LENDER Permanent TSB is turning a corner, chief executive Jeremy Masding said today, announcing the company’s 2013 results.
“Our key message is that permanent tsb bank is turning the corner. I’m delighted to be able to confirm that the permanent tsb Strategic Business Unit – effectively our customer-facing business – is now trading profitably,” he said.
The bank continues to make losses, however, on its so called non-core units.
Improving market conditions mean the bank will look to sell off its boom era Irish commercial property loans linked to builders and developers in the near term, he said.
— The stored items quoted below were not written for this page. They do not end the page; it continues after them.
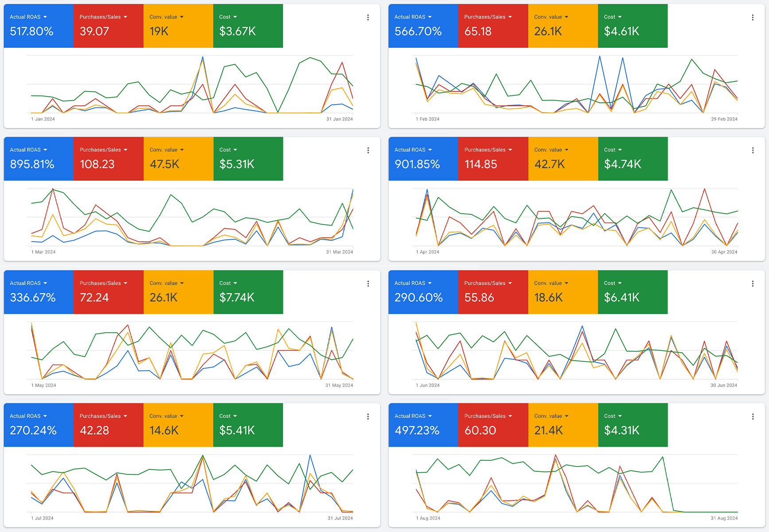769x532 pixels.
Task: Click the blue Actual ROAS 901.85% tile
Action: [423, 159]
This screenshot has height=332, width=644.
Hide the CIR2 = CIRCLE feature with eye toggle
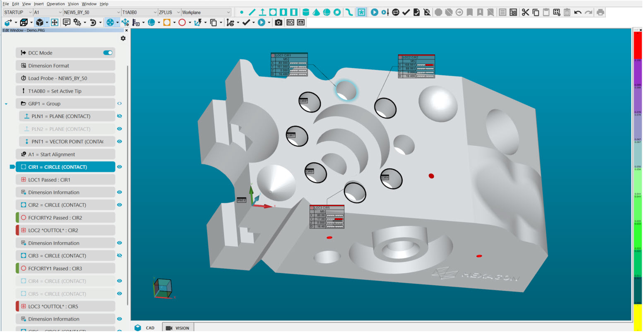coord(120,204)
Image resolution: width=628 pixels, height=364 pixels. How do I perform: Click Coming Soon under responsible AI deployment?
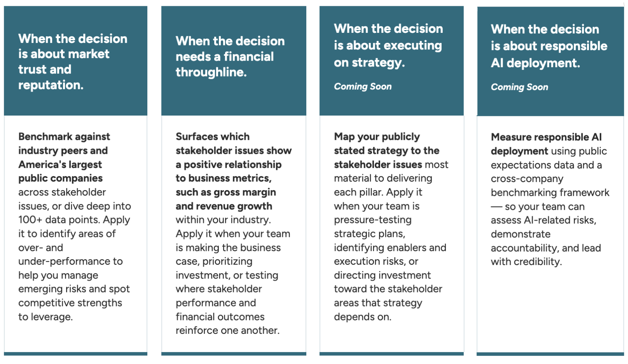tap(519, 87)
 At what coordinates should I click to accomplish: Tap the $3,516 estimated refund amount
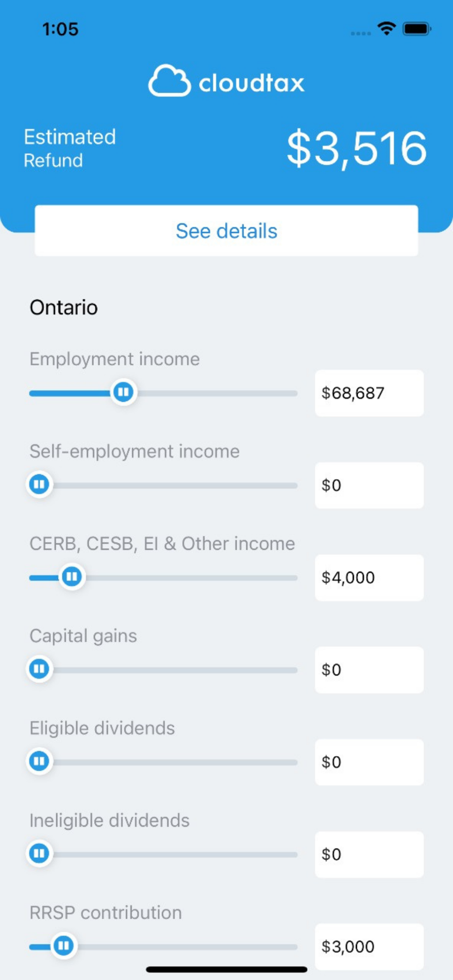(x=356, y=148)
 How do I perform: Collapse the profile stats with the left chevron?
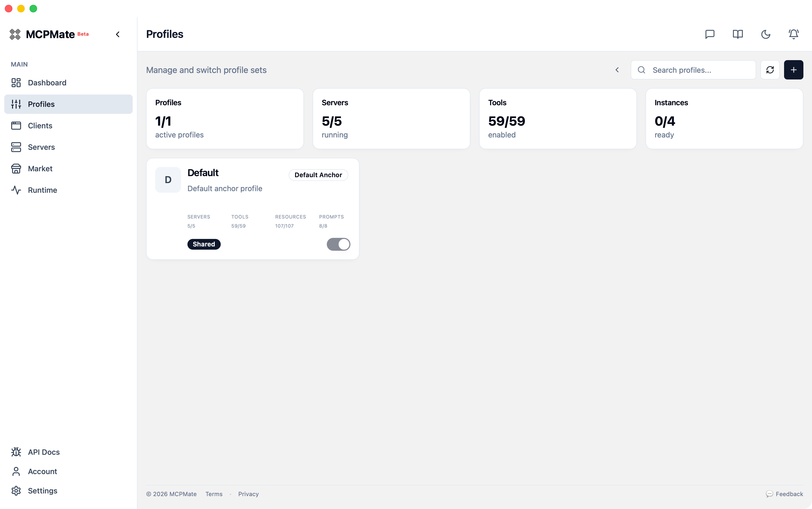pos(617,70)
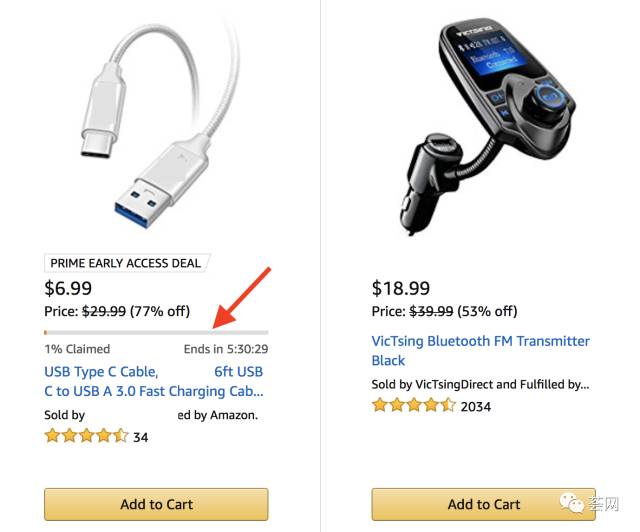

In the mortgage market the banks said it believes arrears have peaked in both Irish residential mortgages and buy to let loans.
Losses for the year came to €261m, a 74pc decrease on 2012.
The lender also announced impairment charges on loans and advances to customers of €927m, up 5pc.
Exceptional items hit €309m – Permanen TSB added that this figure included the impact of the wind-up of the defined benefit pension schemes and restructuring costs.
The lender said this reflected changes in the Group’s impairment provisioning methodology which included the implementation of the May 2013 CBI guidelines and the outcome from the Balance Sheet Assessment.
At the end of last year, a balance sheet assessment carried out at the request of the Central Bank said the lender needed to do more to address problem loans.
While the assessment did not indicate that PTSB would need further capitalisation, it will undergo rigorous stress tests later this year as part of the European Central Bank review.